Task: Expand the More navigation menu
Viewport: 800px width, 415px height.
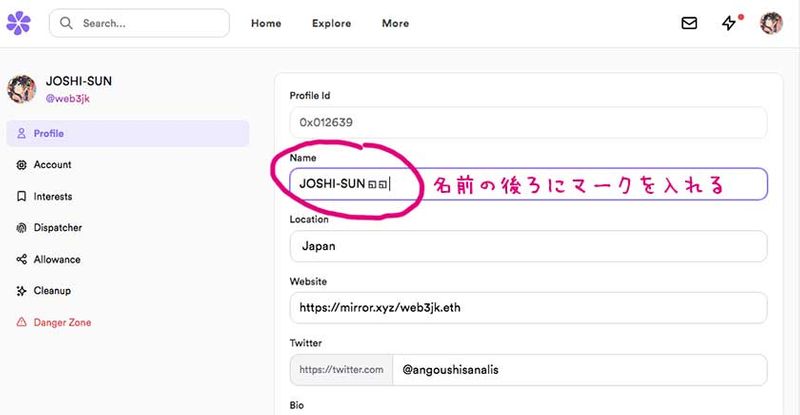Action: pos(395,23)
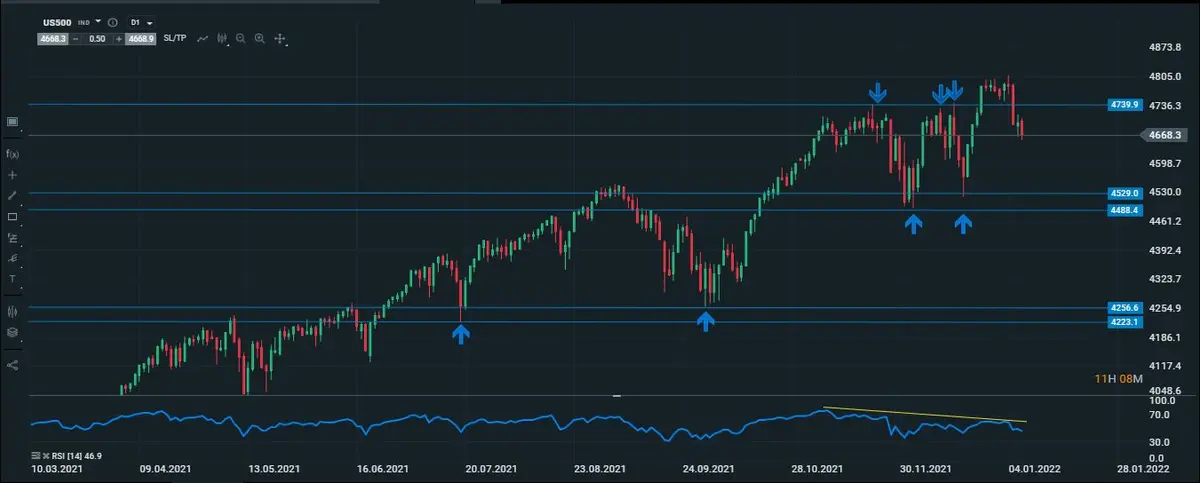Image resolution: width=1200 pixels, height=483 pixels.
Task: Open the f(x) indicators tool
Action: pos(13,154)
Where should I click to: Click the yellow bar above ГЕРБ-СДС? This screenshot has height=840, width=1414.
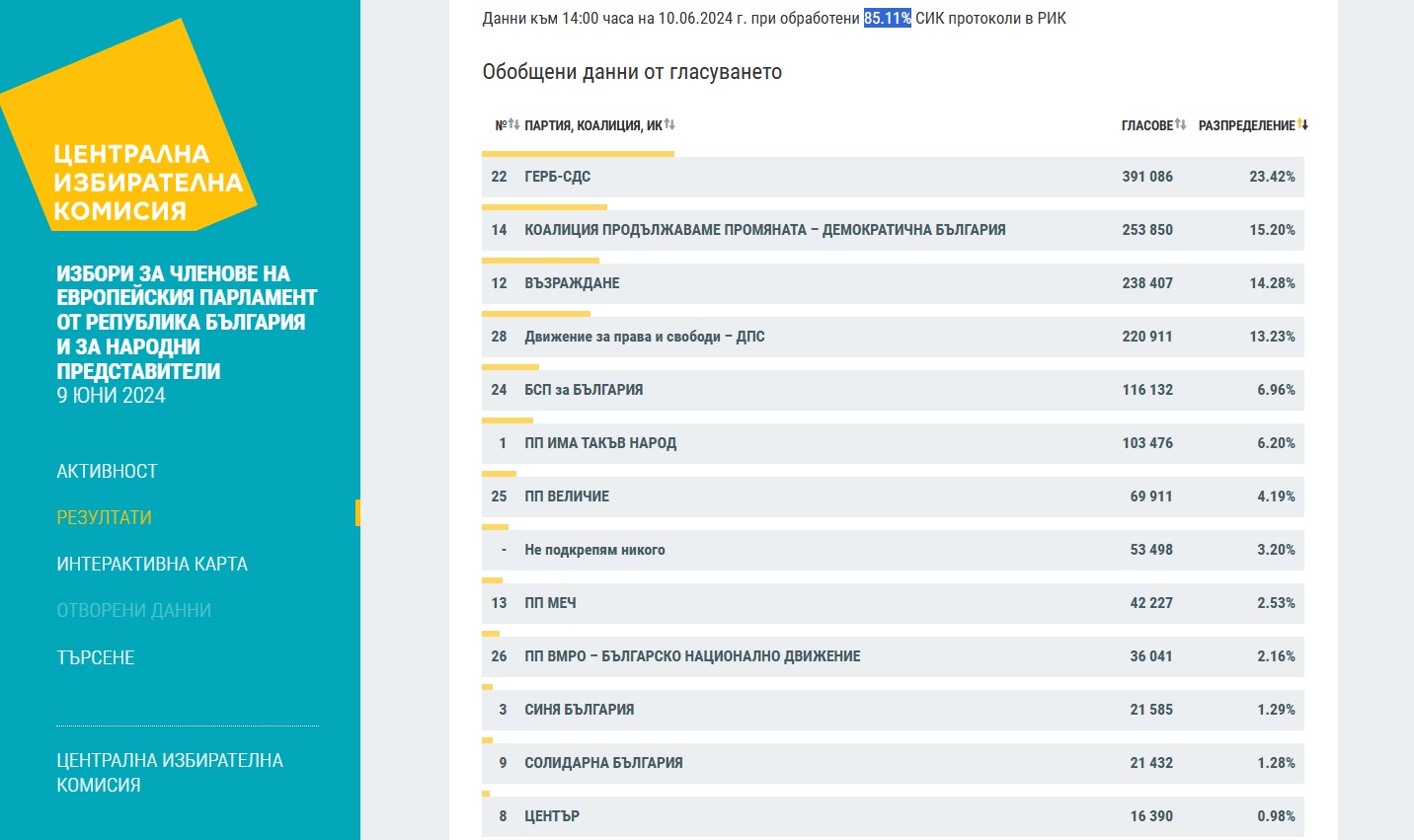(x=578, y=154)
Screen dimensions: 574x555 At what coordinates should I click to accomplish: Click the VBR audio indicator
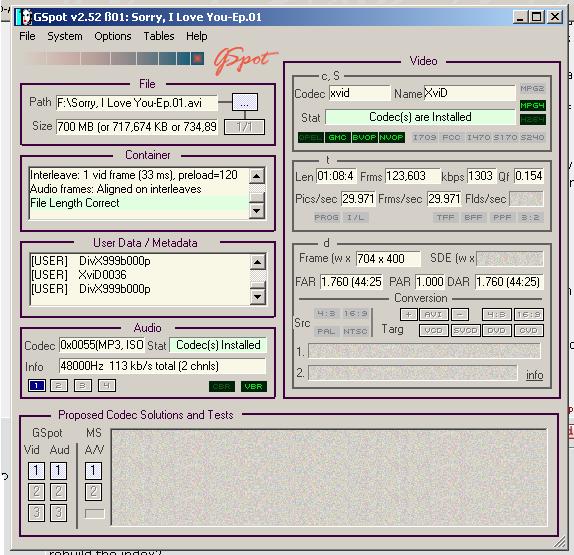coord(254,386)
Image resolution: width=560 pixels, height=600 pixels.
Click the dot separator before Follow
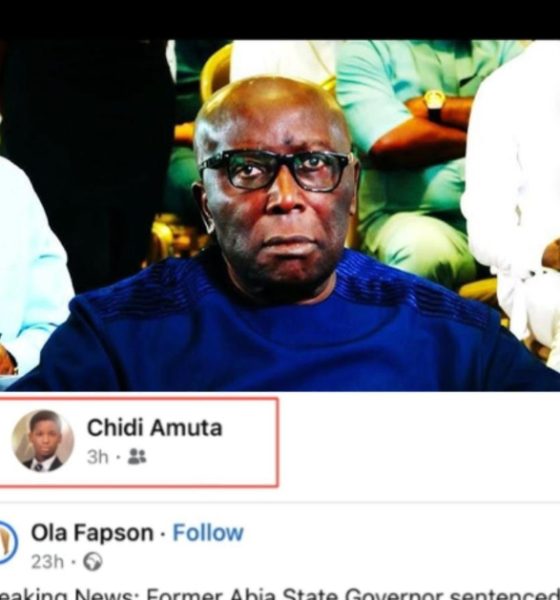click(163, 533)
◆ ◆ ◆ ◆
Task goal:
The copy should hold exactly the lines from the line containing "Where should I" through the last line of the records, both included, and no pictures or other lines.

Solution:
Where should I click to: Click the yellow bar above ГЕРБ-СДС? This screenshot has height=840, width=1414.
(x=578, y=154)
Screen dimensions: 574x555 At what coordinates should I click to accomplish: Click the VBR audio indicator
coord(254,386)
Image resolution: width=560 pixels, height=600 pixels.
Click the dot separator before Follow
click(163, 533)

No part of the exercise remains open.